12 Mart devresi esnasında, 4. Altın Koza Film Festivali’nde (1972) jürinin ilk oylamasında Yılmaz Güney’i Baba filmindeki rolüyle en iyi erkek oyuncu seçmesine karşın daha sonra siyasi baskılarla Güney’in yerine, ilk oylamada Yaralı Kurt filmindeki performansıyla ikinci olan Cüneyt Arkın’ı en iyi erkek oyuncu seçti. Bu karara reaksiyon gösteren Arkın mükafatı reddetti.

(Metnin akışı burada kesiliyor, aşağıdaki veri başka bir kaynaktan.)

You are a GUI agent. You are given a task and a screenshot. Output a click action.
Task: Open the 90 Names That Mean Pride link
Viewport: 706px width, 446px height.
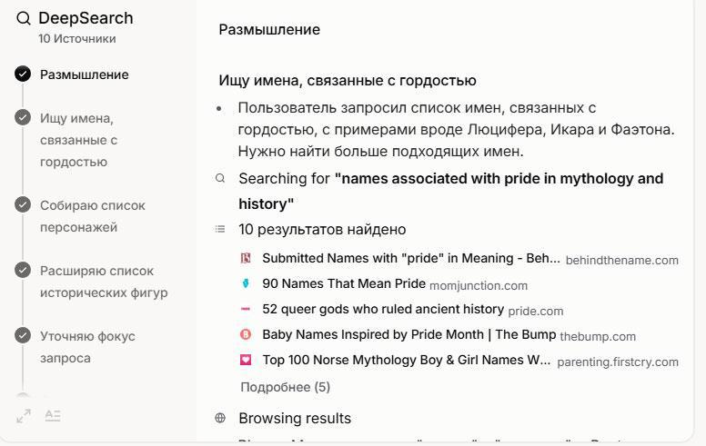(343, 284)
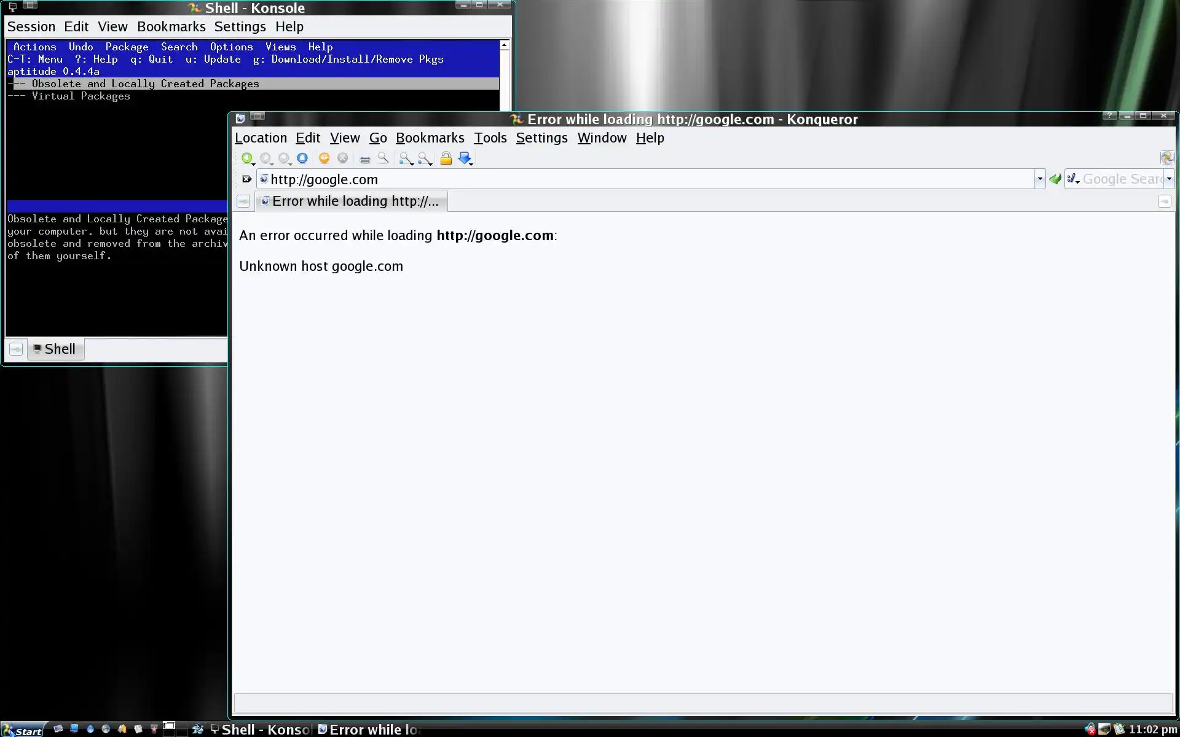Click the yellow padlock Security icon

(x=446, y=158)
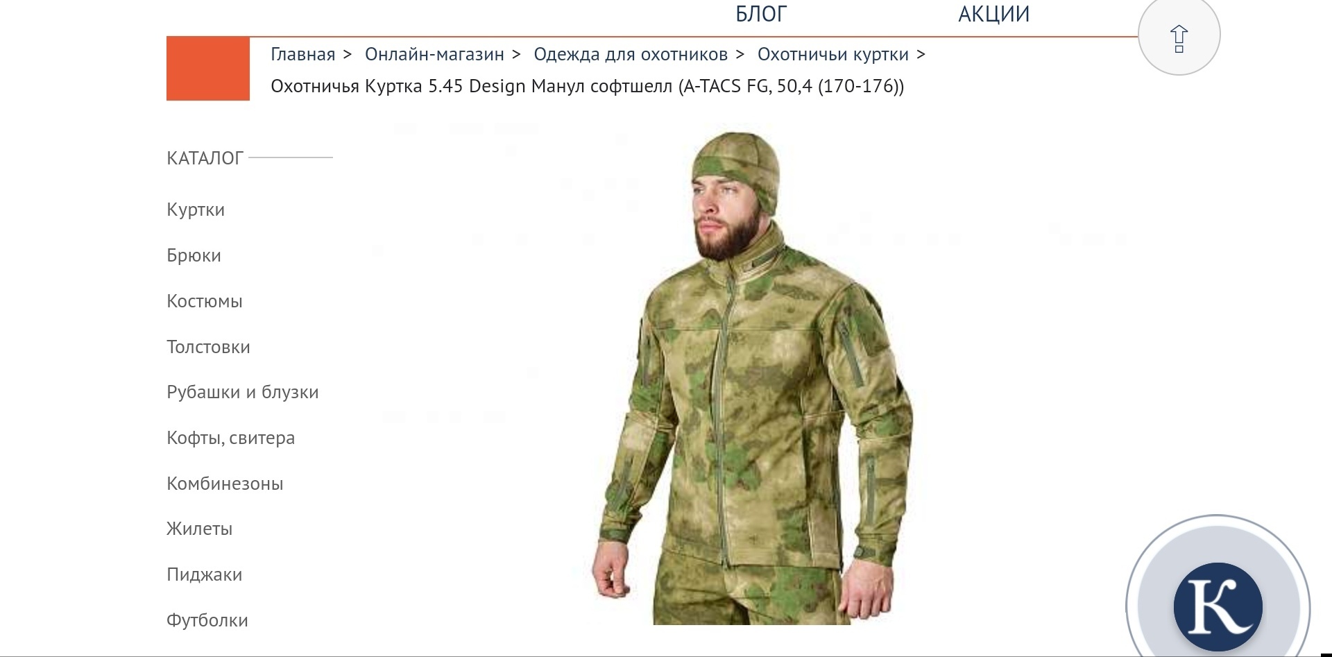Viewport: 1332px width, 657px height.
Task: Select Куртки in the catalog
Action: click(196, 210)
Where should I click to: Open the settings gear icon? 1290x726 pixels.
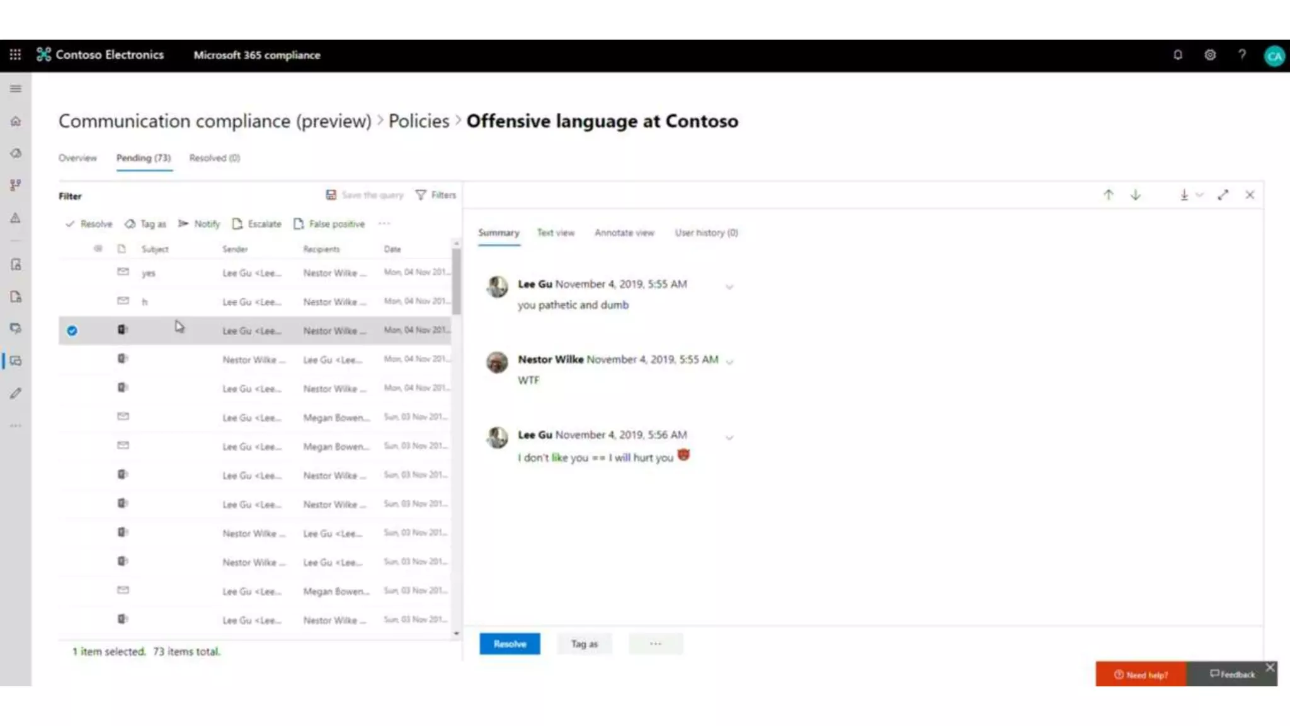(1209, 55)
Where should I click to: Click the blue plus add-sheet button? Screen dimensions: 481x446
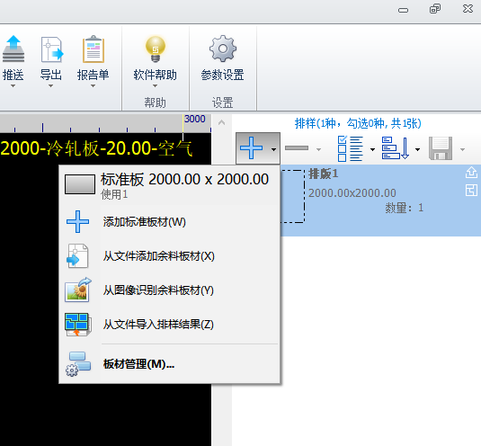(252, 148)
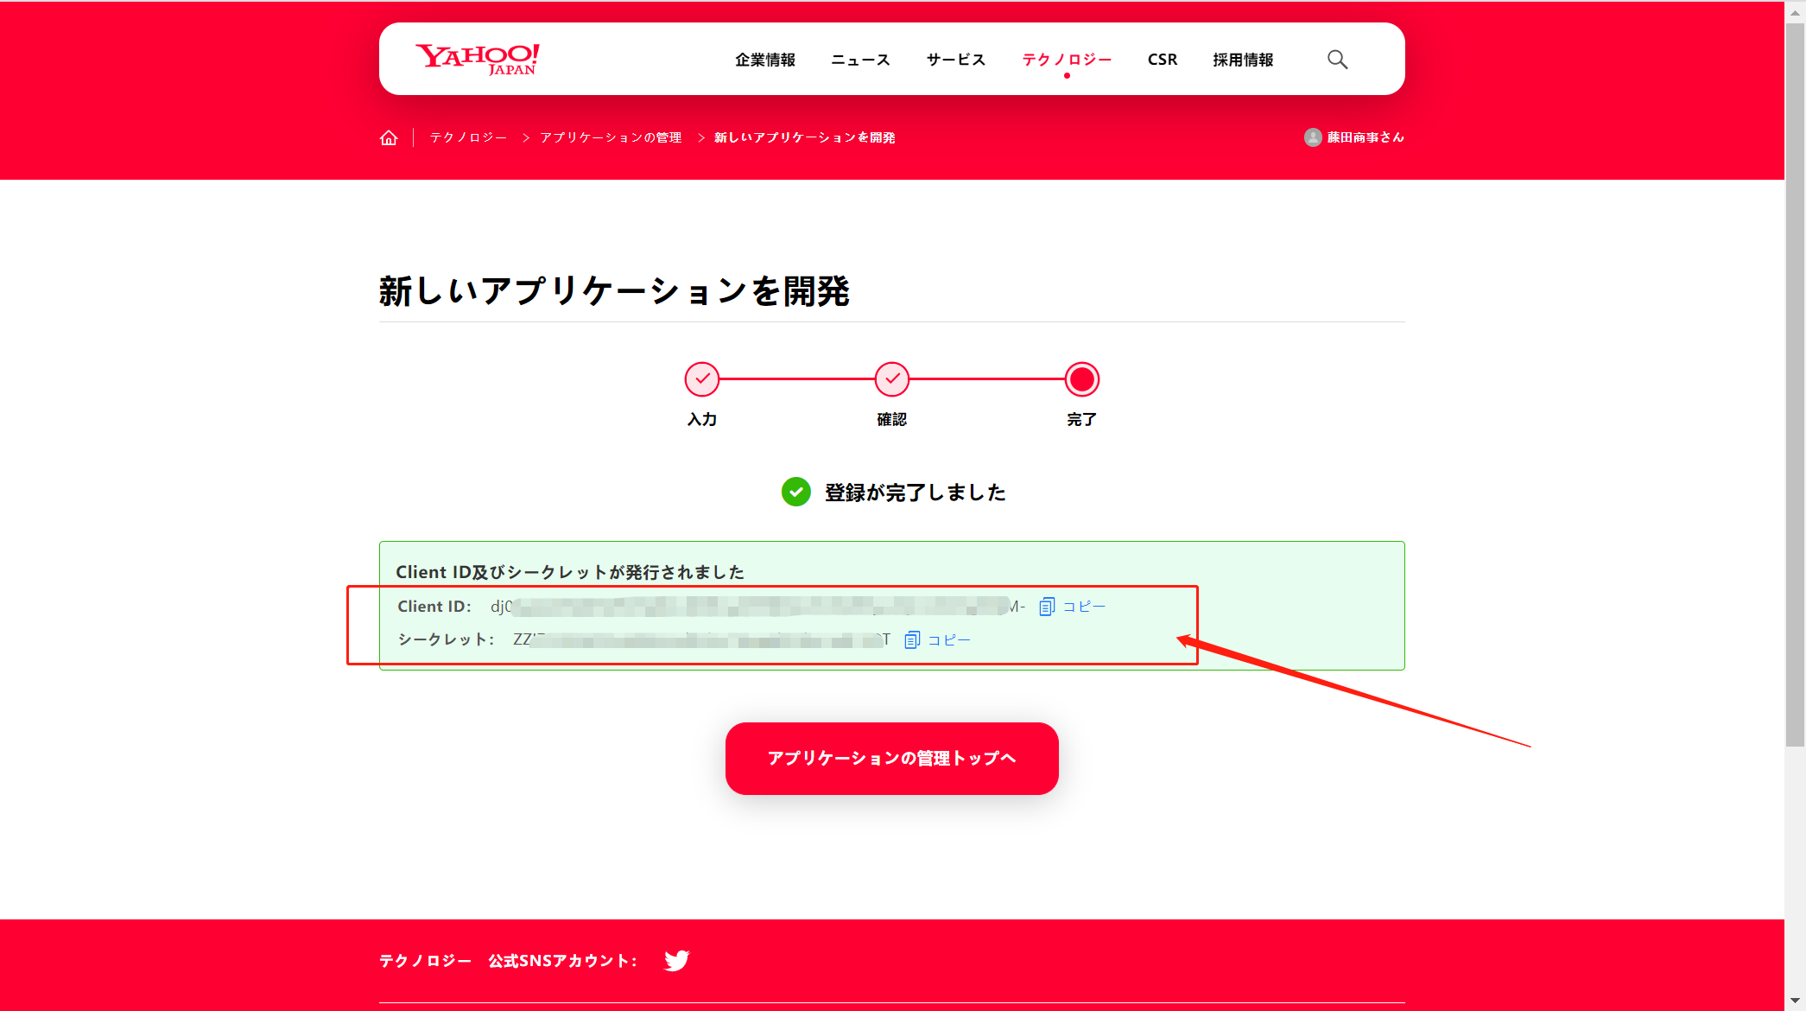Open the 企業情報 menu

click(x=764, y=60)
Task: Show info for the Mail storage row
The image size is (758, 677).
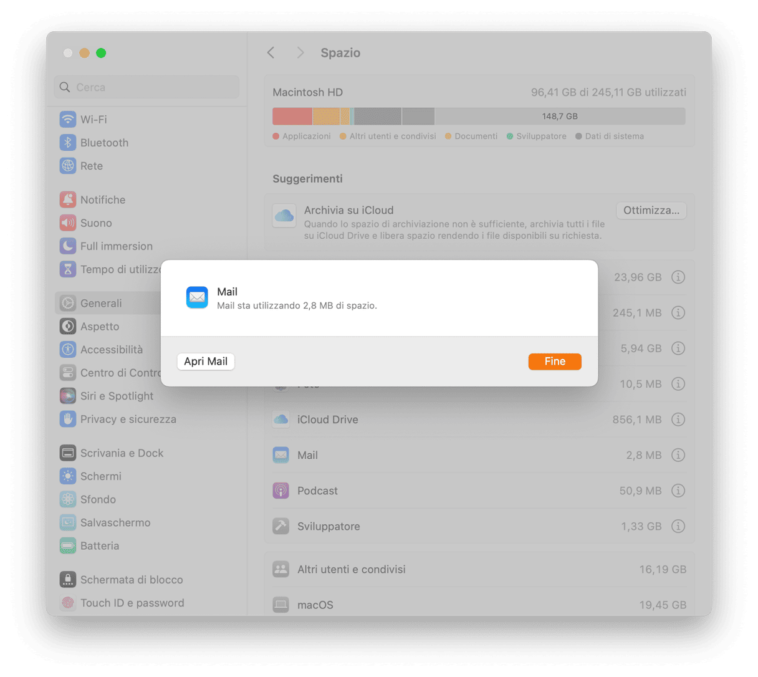Action: [678, 455]
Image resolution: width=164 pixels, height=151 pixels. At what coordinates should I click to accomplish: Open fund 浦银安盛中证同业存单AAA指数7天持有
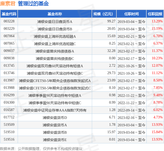point(55,110)
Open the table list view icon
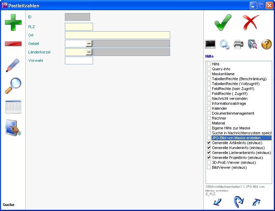 13,107
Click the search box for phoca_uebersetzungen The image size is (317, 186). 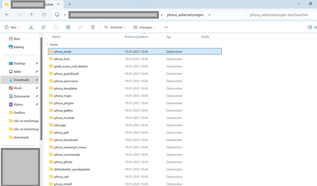pyautogui.click(x=281, y=15)
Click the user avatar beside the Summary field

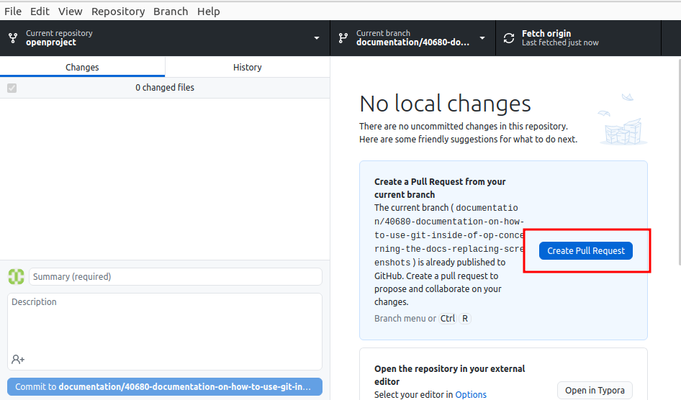[16, 276]
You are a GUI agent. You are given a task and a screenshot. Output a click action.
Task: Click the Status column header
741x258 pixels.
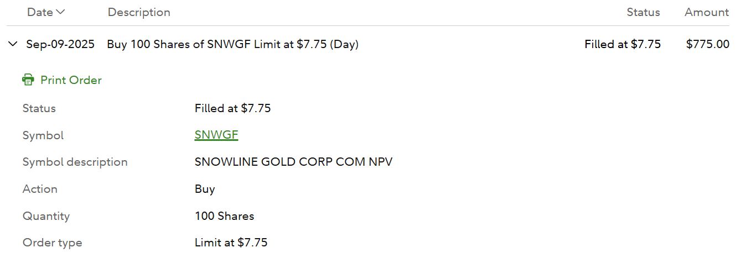(643, 12)
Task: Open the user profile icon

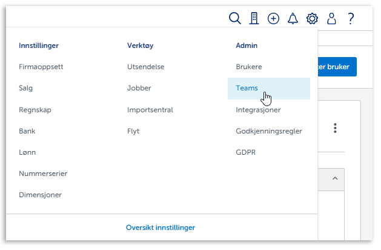Action: point(331,19)
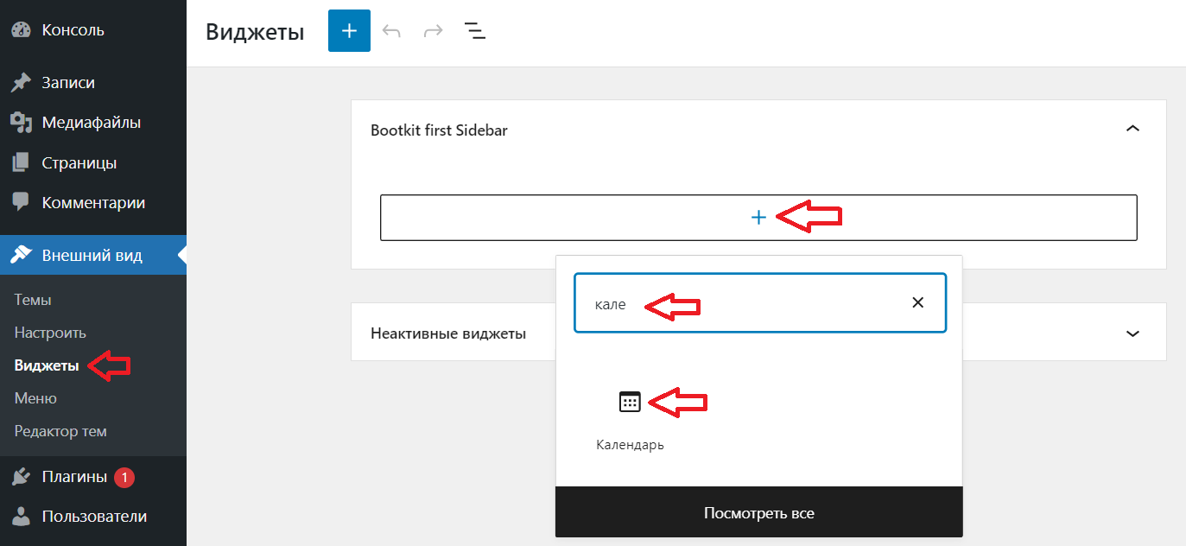The width and height of the screenshot is (1186, 546).
Task: Open the Настроить submenu link
Action: pyautogui.click(x=50, y=333)

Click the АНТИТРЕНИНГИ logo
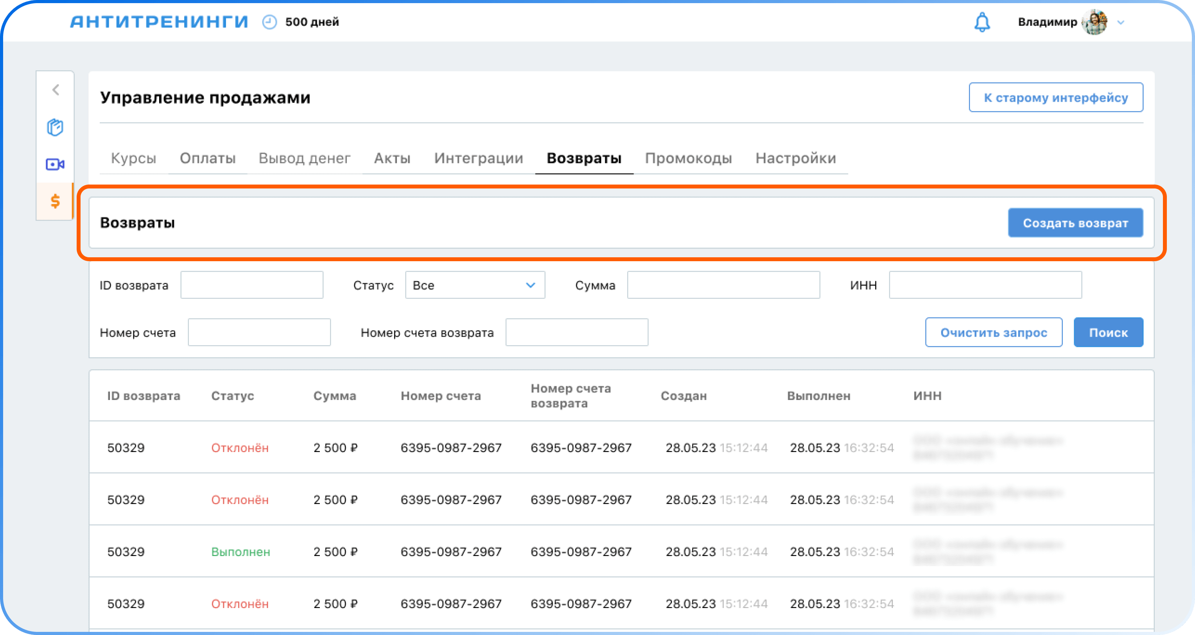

Cüneyt Arkın, at binmede ve karatede eksper sporcu unvanına sahiptir. Oyunculuğun yanı sıra televizyon izlenceleri sunmuş ve kısa bir vakit gazetelerde sağlıkla alakalı köşe yazarlığı yapmıştır. 2009 senesinde omurgasındaki sinir sıkışmasından ötürü aşağı yukarı üç ay hastanede tedavi görmüştür.

Özel hayatı

Cüneyt Arkın ilk evliliğini 1964 senesinde kendisi gibi hekim olan Güler Mocan ile yaptı. Bu evlilikten kızları Filiz (1966) doğdu. 1968’de boşandıktan bir sene sonra Betül (Işıl) Cüreklibatur ile evlenen Arkın’ın, bu evlilikten Kaan ve Murat adlarında iki çocuğu vardır. Kızı bir şirkette genel müdürlük yapan Arkın’ın oğullarından Murat da dizilerde oyunculuk yapmaktadır. Bir devre alkolizm tedavisi görmüş olan Arkın, alkol, uyuşturucu ve gençliğin problemleri konulu sonsuz konferans vermiş, bunlarla alakalı teşekkür beratları ve haysiyet ödülleri almıştır.

1964 senesinde oynadığı Gurbet Kuşları filminin finalindeki kavga sahnesi, Arkın’ın kariyerinde bir kırılma noktası oldu. Bir vakit daha duygusal-Romantik jön karakterlerini canlandırdıktan sonra gene Halit Refiğ’in önerisiyle aksiyon filmlerine yöneldi.

Bugüne kadar yüzlerce filmde rol alan Cüneyt Arkın, Yeşilçam’ın en mühim isimlerindendir. Malkoçoğlu, Battal Gazi gibi filmlerle zorlu sahnelere imza atan Cüneyt Arkın kariyeri boyuncu dublör kullanmayı hep reddetti. Bu da kimi zaman ölümlerden dönmesine niçin oldu. İşte Cüneyt Arkın’ın yaşadığı 16 sakatlık.

Cüneyt Arkın sinemasına ayrı bir renk getiren, yönetmenliğini Çetin İnanç’ın yaptığı 1982 tarihli Dünyayı Kurtaran Adam zaman içerisinde bir kült film durumuna geldi. 1980’li senelerde  Kavga, Sürgündeki Adam ve İki Başlı Dev gibi aksiyon filmlerinden sonra, 1990’lı senelerde da polisiye dizilere yöneldi.

Cüneyt Arkın’ın Eğitimi ve Mesleği

Cüneyt Arkın, ilkokul eğitimini Eskişehir Necatibey İlkokulu’nda, lise eğitimini ise Eskişehir Atatürk Lisesi’nde tamamladı. Çocukluğunda en sevdiği hikayeler menkıbelerdi. Battal Gazi, Köroğlu hikayeleri ile büyüdü. Lise döneminde hikayeler yazıyor ve bunları dergilere gönderiyordu. 1961 senesinde İstanbul Üniversitesi İstanbul Tıp Fakültesi’nden mezun oldu. Tıp eğitimine devam eder iken İstanbul’daki arkadaşlarıyla “Erek” isimli bir dergi çıkarttı. Dergide şiirleri ve hikayeleri yer alıyordu. 1957 senesinde şair ve yazar Cemal Süreya ile tanıştı ve öykülerini değerlendirerek onu “Pazar Postası”na gönderdi.